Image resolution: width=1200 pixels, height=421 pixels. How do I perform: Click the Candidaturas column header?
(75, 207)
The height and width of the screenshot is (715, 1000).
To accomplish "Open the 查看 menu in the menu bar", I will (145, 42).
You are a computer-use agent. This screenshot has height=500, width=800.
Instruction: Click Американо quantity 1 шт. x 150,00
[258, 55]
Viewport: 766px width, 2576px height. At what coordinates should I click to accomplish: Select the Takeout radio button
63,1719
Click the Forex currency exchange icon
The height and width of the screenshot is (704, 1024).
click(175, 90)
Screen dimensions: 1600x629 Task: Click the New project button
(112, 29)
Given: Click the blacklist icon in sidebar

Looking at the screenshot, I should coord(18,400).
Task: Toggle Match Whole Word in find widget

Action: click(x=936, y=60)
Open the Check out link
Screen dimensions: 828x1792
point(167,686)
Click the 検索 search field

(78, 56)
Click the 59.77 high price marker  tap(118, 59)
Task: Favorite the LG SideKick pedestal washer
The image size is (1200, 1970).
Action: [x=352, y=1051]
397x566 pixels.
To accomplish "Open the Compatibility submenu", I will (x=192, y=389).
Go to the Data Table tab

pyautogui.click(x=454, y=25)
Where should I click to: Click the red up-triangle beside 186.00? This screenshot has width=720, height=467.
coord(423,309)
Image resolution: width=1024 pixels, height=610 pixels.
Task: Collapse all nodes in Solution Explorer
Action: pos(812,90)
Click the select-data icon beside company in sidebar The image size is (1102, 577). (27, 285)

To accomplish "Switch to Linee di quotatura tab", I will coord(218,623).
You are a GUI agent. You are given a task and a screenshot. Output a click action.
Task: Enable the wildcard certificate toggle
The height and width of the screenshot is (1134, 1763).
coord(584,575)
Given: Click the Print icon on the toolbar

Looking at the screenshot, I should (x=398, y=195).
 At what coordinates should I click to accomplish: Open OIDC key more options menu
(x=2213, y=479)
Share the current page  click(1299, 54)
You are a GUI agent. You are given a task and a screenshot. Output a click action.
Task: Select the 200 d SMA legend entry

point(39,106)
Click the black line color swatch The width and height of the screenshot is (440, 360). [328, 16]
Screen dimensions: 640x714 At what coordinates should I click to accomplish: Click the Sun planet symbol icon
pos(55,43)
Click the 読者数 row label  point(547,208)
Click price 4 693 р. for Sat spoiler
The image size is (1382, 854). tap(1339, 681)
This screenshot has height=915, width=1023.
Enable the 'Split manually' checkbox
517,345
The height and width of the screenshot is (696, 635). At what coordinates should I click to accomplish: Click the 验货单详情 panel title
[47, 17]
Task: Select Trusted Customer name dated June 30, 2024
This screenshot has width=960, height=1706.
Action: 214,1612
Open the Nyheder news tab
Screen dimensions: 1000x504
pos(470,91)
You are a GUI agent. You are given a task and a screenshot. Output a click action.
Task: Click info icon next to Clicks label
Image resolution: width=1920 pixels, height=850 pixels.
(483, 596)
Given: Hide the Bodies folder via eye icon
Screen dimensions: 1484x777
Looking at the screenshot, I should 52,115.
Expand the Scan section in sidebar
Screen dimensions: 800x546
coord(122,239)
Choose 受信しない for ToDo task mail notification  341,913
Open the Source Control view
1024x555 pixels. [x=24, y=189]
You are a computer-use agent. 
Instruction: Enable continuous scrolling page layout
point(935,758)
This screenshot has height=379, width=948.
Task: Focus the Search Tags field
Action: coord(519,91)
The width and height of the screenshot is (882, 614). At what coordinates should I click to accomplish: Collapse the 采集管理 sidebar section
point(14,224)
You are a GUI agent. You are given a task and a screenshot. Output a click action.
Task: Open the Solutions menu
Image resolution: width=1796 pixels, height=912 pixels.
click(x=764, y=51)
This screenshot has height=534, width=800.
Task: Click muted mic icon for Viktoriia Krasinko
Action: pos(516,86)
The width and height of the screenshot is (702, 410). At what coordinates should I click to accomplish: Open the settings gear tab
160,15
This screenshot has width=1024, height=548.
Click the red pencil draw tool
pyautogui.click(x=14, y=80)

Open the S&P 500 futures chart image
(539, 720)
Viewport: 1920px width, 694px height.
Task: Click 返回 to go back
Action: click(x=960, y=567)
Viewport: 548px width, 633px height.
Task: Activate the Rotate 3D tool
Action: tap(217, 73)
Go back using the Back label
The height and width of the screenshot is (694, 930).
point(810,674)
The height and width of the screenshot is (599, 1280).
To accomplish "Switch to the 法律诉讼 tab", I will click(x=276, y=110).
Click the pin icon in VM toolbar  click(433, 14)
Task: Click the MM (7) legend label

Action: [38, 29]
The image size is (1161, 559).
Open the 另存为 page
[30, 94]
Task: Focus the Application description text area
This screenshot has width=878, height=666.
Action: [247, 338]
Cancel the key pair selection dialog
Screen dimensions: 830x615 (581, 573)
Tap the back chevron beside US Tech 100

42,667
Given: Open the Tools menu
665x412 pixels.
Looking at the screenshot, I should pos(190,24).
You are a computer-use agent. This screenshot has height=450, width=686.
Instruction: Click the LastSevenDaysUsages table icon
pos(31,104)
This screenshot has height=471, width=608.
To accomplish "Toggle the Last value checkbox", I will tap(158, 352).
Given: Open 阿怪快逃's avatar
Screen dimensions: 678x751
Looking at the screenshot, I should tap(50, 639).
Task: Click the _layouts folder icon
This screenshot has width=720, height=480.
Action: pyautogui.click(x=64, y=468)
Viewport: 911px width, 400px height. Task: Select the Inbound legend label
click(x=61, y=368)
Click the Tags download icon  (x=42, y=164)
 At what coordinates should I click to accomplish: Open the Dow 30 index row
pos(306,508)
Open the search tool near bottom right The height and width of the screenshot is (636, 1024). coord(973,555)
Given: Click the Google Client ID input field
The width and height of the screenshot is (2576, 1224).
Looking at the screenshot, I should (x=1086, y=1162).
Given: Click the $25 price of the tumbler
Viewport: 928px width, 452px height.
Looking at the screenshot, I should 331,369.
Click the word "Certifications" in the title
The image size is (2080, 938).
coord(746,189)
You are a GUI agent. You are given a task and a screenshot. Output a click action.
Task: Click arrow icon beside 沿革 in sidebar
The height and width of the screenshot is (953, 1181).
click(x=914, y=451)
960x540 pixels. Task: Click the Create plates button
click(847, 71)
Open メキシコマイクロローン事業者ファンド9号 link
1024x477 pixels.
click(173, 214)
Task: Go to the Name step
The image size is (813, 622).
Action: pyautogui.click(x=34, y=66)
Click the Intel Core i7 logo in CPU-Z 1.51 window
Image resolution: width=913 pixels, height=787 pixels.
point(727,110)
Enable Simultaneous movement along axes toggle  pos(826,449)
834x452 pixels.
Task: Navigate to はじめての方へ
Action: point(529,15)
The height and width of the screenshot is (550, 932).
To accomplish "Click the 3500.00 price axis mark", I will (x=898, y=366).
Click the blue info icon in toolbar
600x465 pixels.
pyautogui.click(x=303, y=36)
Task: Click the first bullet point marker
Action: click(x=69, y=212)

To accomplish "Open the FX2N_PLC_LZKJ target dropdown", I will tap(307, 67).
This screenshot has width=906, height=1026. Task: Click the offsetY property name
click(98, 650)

● ● ● ● ●

Your answer should consist of every record, restated exactly.

→ Task response
Image resolution: width=1200 pixels, height=421 pixels. How do I perform: Click the Candidaturas column header?
(75, 207)
The height and width of the screenshot is (715, 1000).
To accomplish "Open the 查看 menu in the menu bar", I will (145, 42).
You are a computer-use agent. This screenshot has height=500, width=800.
Instruction: Click Американо quantity 1 шт. x 150,00
[258, 55]
Viewport: 766px width, 2576px height. At what coordinates should I click to accomplish: Select the Takeout radio button
63,1719
Click the Forex currency exchange icon
The height and width of the screenshot is (704, 1024).
click(175, 90)
Screen dimensions: 1600x629 Task: Click the New project button
(112, 29)
Given: Click the blacklist icon in sidebar

Looking at the screenshot, I should coord(18,400).
Task: Toggle Match Whole Word in find widget

Action: click(x=936, y=60)
Open the Check out link
Screen dimensions: 828x1792
point(167,686)
Click the 検索 search field

(78, 56)
Click the 59.77 high price marker  tap(118, 59)
Task: Favorite the LG SideKick pedestal washer
The image size is (1200, 1970).
Action: [x=352, y=1051]
397x566 pixels.
To accomplish "Open the Compatibility submenu", I will (x=192, y=389).
Go to the Data Table tab

pyautogui.click(x=454, y=25)
Where should I click to: Click the red up-triangle beside 186.00? This screenshot has width=720, height=467.
coord(423,309)
Image resolution: width=1024 pixels, height=610 pixels.
Task: Collapse all nodes in Solution Explorer
Action: pos(812,90)
Click the select-data icon beside company in sidebar The image size is (1102, 577). (27, 285)

To accomplish "Switch to Linee di quotatura tab", I will coord(218,623).
You are a GUI agent. You are given a task and a screenshot. Output a click action.
Task: Enable the wildcard certificate toggle
The height and width of the screenshot is (1134, 1763).
coord(584,575)
Given: Click the Print icon on the toolbar

Looking at the screenshot, I should (x=398, y=195).
 At what coordinates should I click to accomplish: Open OIDC key more options menu
(x=2213, y=479)
Share the current page  click(1299, 54)
You are a GUI agent. You are given a task and a screenshot. Output a click action.
Task: Select the 200 d SMA legend entry

point(39,106)
Click the black line color swatch The width and height of the screenshot is (440, 360). [328, 16]
Screen dimensions: 640x714 At what coordinates should I click to accomplish: Click the Sun planet symbol icon
pos(55,43)
Click the 読者数 row label  point(547,208)
Click price 4 693 р. for Sat spoiler
The image size is (1382, 854). tap(1339, 681)
This screenshot has height=915, width=1023.
Enable the 'Split manually' checkbox
517,345
The height and width of the screenshot is (696, 635). At what coordinates should I click to accomplish: Click the 验货单详情 panel title
[47, 17]
Task: Select Trusted Customer name dated June 30, 2024
This screenshot has width=960, height=1706.
Action: 214,1612
Open the Nyheder news tab
Screen dimensions: 1000x504
pos(470,91)
You are a GUI agent. You are given a task and a screenshot. Output a click action.
Task: Click info icon next to Clicks label
Image resolution: width=1920 pixels, height=850 pixels.
(483, 596)
Given: Hide the Bodies folder via eye icon
Screen dimensions: 1484x777
Looking at the screenshot, I should 52,115.
Expand the Scan section in sidebar
Screen dimensions: 800x546
coord(122,239)
Choose 受信しない for ToDo task mail notification  341,913
Open the Source Control view
1024x555 pixels. [x=24, y=189]
You are a computer-use agent. 
Instruction: Enable continuous scrolling page layout
point(935,758)
This screenshot has height=379, width=948.
Task: Focus the Search Tags field
Action: coord(519,91)
The width and height of the screenshot is (882, 614). At what coordinates should I click to accomplish: Collapse the 采集管理 sidebar section
point(14,224)
You are a GUI agent. You are given a task and a screenshot. Output a click action.
Task: Open the Solutions menu
Image resolution: width=1796 pixels, height=912 pixels.
click(x=764, y=51)
This screenshot has height=534, width=800.
Task: Click muted mic icon for Viktoriia Krasinko
Action: pos(516,86)
The width and height of the screenshot is (702, 410). At what coordinates should I click to accomplish: Open the settings gear tab
160,15
This screenshot has width=1024, height=548.
Click the red pencil draw tool
pyautogui.click(x=14, y=80)

Open the S&P 500 futures chart image
(539, 720)
Viewport: 1920px width, 694px height.
Task: Click 返回 to go back
Action: click(x=960, y=567)
Viewport: 548px width, 633px height.
Task: Activate the Rotate 3D tool
Action: tap(217, 73)
Go back using the Back label
The height and width of the screenshot is (694, 930).
point(810,674)
The height and width of the screenshot is (599, 1280).
To accomplish "Switch to the 法律诉讼 tab", I will click(x=276, y=110).
Click the pin icon in VM toolbar  click(433, 14)
Task: Click the MM (7) legend label

Action: [38, 29]
The image size is (1161, 559).
Open the 另存为 page
[30, 94]
Task: Focus the Application description text area
This screenshot has width=878, height=666.
Action: [247, 338]
Cancel the key pair selection dialog
Screen dimensions: 830x615 (581, 573)
Tap the back chevron beside US Tech 100

42,667
Given: Open the Tools menu
665x412 pixels.
Looking at the screenshot, I should pos(190,24).
You are a computer-use agent. This screenshot has height=450, width=686.
Instruction: Click the LastSevenDaysUsages table icon
pos(31,104)
This screenshot has height=471, width=608.
To accomplish "Toggle the Last value checkbox", I will tap(158, 352).
Given: Open 阿怪快逃's avatar
Screen dimensions: 678x751
Looking at the screenshot, I should tap(50, 639).
Task: Click the _layouts folder icon
This screenshot has width=720, height=480.
Action: pyautogui.click(x=64, y=468)
Viewport: 911px width, 400px height. Task: Select the Inbound legend label
click(x=61, y=368)
Click the Tags download icon  (x=42, y=164)
 At what coordinates should I click to accomplish: Open the Dow 30 index row
pos(306,508)
Open the search tool near bottom right The height and width of the screenshot is (636, 1024). coord(973,555)
Given: Click the Google Client ID input field
The width and height of the screenshot is (2576, 1224).
Looking at the screenshot, I should (x=1086, y=1162).
Given: Click the $25 price of the tumbler
Viewport: 928px width, 452px height.
Looking at the screenshot, I should 331,369.
Click the word "Certifications" in the title
The image size is (2080, 938).
coord(746,189)
You are a GUI agent. You are given a task and a screenshot. Output a click action.
Task: Click arrow icon beside 沿革 in sidebar
The height and width of the screenshot is (953, 1181).
click(x=914, y=451)
960x540 pixels. Task: Click the Create plates button
click(847, 71)
Open メキシコマイクロローン事業者ファンド9号 link
1024x477 pixels.
click(173, 214)
Task: Go to the Name step
The image size is (813, 622).
Action: pyautogui.click(x=34, y=66)
Click the Intel Core i7 logo in CPU-Z 1.51 window
Image resolution: width=913 pixels, height=787 pixels.
point(727,110)
Enable Simultaneous movement along axes toggle  pos(826,449)
834x452 pixels.
Task: Navigate to はじめての方へ
Action: point(529,15)
The height and width of the screenshot is (550, 932).
To accomplish "Click the 3500.00 price axis mark", I will (x=898, y=366).
Click the blue info icon in toolbar
600x465 pixels.
pyautogui.click(x=303, y=36)
Task: Click the first bullet point marker
Action: click(x=69, y=212)

To accomplish "Open the FX2N_PLC_LZKJ target dropdown", I will tap(307, 67).
This screenshot has width=906, height=1026. Task: Click the offsetY property name
click(98, 650)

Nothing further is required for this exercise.